Plushenko had a great performance. His footwork was great and maybe his spins weren’t quite as good as Lysacek’s, but it wasn’t that big of a difference. He also had a quad toe triple toe that wasn’t even attempted by anyone else. He did both triple axels, so all the jumps were there.
But the judges’ scoring was ridiculous.
Because of it, the sport took a step backward. Brian Boitano did the same thing, technically, in 1988. There are junior skaters who can skate that same program.

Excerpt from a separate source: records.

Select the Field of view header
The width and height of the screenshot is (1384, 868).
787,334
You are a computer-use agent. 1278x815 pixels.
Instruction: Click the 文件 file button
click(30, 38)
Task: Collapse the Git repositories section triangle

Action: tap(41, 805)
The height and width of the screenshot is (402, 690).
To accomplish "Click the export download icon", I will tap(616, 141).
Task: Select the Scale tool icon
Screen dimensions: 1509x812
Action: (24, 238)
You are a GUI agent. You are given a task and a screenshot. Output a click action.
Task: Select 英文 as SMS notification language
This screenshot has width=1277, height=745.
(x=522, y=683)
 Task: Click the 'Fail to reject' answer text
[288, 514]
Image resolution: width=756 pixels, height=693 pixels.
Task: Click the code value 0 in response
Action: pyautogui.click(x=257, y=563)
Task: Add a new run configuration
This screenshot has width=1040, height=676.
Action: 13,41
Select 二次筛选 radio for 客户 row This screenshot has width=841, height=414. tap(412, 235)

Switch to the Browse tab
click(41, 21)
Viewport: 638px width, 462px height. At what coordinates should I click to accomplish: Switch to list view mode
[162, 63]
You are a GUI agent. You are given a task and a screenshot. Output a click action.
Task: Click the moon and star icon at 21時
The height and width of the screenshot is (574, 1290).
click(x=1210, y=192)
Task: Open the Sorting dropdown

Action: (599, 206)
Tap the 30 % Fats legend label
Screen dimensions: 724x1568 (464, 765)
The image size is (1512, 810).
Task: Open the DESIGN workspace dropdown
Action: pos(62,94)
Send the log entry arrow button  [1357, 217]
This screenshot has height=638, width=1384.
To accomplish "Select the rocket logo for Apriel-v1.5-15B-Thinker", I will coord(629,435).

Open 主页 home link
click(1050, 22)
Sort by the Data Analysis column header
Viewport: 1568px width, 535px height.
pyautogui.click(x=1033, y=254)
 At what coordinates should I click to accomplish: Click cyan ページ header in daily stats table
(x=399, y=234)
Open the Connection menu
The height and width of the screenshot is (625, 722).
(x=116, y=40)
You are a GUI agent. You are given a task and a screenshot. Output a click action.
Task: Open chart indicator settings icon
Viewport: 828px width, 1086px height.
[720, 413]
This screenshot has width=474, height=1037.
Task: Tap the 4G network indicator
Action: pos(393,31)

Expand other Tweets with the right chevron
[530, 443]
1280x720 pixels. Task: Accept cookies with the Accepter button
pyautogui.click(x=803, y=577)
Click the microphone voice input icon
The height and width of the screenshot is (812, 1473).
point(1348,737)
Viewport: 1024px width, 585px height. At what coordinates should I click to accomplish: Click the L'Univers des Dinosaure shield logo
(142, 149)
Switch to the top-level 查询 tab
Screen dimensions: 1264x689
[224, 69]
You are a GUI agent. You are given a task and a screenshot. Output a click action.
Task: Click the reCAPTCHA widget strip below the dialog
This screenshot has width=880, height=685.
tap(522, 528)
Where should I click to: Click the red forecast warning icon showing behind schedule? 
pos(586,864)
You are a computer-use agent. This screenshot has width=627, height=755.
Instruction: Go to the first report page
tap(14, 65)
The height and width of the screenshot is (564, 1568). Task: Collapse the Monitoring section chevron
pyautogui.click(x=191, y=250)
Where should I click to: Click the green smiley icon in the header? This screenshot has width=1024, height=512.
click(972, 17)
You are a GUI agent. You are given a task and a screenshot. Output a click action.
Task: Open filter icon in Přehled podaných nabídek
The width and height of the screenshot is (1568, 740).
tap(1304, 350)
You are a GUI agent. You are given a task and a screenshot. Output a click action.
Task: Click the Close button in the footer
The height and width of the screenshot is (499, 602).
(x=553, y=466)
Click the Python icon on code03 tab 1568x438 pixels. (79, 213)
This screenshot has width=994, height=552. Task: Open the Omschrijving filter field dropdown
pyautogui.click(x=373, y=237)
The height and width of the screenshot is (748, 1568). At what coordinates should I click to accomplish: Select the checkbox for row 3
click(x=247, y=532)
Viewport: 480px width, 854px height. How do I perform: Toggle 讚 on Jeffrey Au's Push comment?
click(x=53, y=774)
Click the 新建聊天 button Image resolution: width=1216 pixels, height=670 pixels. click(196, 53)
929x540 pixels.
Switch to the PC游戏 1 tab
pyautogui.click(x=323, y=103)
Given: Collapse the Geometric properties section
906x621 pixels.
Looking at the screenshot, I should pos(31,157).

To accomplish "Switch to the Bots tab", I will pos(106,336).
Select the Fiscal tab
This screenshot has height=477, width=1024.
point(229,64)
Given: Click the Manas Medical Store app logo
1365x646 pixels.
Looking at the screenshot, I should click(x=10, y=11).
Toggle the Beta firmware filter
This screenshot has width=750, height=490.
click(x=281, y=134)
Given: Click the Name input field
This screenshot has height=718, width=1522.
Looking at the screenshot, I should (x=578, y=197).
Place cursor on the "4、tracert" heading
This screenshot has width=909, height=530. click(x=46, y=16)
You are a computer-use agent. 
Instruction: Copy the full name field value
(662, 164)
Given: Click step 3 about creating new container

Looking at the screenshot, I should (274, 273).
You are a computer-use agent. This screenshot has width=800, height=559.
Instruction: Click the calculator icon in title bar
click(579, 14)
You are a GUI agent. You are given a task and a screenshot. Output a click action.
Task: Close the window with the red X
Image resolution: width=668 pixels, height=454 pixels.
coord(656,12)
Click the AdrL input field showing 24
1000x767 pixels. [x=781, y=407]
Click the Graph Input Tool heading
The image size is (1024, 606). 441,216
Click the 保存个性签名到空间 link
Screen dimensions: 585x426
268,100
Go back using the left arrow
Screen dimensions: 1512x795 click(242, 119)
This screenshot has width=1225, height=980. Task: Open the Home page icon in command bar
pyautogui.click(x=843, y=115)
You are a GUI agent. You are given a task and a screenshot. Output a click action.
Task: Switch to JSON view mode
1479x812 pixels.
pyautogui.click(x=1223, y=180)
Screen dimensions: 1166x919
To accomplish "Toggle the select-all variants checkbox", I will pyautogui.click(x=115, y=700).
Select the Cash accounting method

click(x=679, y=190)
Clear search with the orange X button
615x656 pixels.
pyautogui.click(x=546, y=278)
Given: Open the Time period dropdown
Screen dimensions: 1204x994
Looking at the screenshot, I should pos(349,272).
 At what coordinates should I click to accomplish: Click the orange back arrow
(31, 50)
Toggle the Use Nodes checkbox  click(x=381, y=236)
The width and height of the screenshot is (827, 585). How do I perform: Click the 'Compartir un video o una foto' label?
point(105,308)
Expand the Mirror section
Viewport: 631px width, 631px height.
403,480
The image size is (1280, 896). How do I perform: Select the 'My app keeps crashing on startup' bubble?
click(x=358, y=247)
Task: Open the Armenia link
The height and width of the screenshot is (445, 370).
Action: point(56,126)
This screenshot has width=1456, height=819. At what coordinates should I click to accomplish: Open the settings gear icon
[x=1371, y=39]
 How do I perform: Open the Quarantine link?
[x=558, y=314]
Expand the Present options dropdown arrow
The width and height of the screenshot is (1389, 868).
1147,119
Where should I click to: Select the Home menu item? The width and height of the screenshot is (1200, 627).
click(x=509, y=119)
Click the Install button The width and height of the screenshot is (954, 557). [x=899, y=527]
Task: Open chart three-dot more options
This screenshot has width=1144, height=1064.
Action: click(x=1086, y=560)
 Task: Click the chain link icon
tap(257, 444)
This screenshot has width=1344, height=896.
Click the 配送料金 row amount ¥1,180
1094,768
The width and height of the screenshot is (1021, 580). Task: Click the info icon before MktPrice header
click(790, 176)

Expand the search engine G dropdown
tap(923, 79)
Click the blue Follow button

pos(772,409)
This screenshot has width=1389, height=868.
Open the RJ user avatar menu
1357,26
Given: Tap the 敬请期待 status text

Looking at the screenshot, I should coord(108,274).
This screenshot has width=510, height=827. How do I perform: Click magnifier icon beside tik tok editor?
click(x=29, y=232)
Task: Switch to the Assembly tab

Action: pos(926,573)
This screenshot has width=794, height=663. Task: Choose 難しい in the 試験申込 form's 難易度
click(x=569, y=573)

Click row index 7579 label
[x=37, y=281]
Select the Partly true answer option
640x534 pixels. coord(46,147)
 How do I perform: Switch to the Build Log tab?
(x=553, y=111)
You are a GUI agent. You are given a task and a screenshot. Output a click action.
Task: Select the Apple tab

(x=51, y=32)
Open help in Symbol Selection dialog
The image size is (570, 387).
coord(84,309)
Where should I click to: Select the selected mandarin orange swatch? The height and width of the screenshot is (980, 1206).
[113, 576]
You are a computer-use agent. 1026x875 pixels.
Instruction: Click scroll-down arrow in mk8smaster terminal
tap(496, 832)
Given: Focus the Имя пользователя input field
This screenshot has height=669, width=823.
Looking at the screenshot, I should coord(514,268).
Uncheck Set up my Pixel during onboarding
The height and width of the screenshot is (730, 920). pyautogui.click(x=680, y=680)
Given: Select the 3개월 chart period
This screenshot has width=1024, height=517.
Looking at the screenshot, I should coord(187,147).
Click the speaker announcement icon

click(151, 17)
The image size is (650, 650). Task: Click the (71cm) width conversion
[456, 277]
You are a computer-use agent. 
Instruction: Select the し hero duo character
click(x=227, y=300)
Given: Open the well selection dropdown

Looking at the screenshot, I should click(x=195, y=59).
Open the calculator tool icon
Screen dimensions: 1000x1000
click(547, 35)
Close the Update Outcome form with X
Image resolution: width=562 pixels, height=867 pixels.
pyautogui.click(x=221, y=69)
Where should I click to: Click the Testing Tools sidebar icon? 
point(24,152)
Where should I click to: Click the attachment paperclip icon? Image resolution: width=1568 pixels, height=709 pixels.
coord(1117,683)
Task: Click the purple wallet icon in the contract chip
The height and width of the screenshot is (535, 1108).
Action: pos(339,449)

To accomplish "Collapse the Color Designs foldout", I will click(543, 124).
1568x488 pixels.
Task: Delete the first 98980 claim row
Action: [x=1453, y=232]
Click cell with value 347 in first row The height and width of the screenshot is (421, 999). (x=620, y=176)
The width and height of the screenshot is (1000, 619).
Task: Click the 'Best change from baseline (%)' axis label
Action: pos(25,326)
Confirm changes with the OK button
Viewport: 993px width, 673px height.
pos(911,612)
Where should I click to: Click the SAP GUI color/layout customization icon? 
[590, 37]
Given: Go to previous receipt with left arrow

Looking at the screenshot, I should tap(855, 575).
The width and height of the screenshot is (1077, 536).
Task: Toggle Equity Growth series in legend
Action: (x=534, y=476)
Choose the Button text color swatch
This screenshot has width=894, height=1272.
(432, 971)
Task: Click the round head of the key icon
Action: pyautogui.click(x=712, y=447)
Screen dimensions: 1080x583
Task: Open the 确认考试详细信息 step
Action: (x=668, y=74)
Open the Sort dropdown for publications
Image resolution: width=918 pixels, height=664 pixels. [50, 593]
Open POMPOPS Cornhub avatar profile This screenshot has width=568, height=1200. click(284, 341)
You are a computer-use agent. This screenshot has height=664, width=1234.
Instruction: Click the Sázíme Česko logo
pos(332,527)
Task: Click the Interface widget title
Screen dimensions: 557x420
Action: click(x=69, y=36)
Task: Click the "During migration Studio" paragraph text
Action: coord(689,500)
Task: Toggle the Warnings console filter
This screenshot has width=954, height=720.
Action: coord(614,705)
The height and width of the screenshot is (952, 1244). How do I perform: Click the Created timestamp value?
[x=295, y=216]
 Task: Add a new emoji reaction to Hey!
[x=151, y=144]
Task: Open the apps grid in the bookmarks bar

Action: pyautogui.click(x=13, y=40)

And the judges’ scoring probably killed figure skating because kids now are going to see this and say, “Oh, I don’t need a quad. I can just do great footwork for presentation marks and do a couple of nice spins and make it to Olympic champion.” With that type of scoring, you don’t have to risk it. You can play it safe and win gold.
In what other sports do you have to hold back in order to win?
The International Skating Union has taken the risk out of figure skating and it makes me sick.
If Plushenko had made some mistakes, then sure, maybe Lysacek deserves gold. But when you take the risk out of skaters’ programs, it doesn’t compute to me.
And it’s not a personal thing. I like Evan. But when you compare performances and have an outcome like this, the sport is going backward. And it hurts me to say it because I love this sport. But the judges made a mockery of it by giving Lysacek the gold.
I don’t want to rain on anybody’s parade because it’s not the skaters’ fault. It’s the system. And the figure skating community wants to control who wins and who loses. And what it does is it makes the component score more valid than the jumps so it can control whatever it wants. And that’s exactly what happened Thursday night at Pacific Coliseum.
How can the sport be put back on the right path? I have no idea. I haven’t even thought about it. It’s not up to me. Because people at the ISU obviously seem to know what they’re doing. Well, they think they know what they’re doing.
For me, the outcome on Thursday night was disappointing.
A few more thoughts on the men’s free skate:
• I thought Daisuke Takahashi was awesome. He tried the quad and he had the guts to go for it, and he should’ve been ahead of Lysacek in that aspect.
Johnny Weir was great. He should’ve been higher than sixth – above Patrick Chan, who was fifth. Weir outskated Chan. He might’ve skated a little bit slow but he went out there and did his stuff. I feel bad for him.
• People say I’m hammering certain skaters. I’m not. It’s the system I don’t like and if you say I am biased … I already said I am not a fan of Weir’s skating, but he skated well tonight and deserved to be ahead of Chan.
In addition, Takahiko Kozuka – my favorite skater – did not get the points he deserved. He skated great, had awesome spins, the best edges in the competition, was very close with the quad and did a ton of triples.
Figure skating gets no respect because of outcomes like this. More feathers, head-flinging and so-called step sequences done at walking speed – that’s what the system wants.
I am going to watch hockey, where athletes are allowed to push the envelope. A real sport.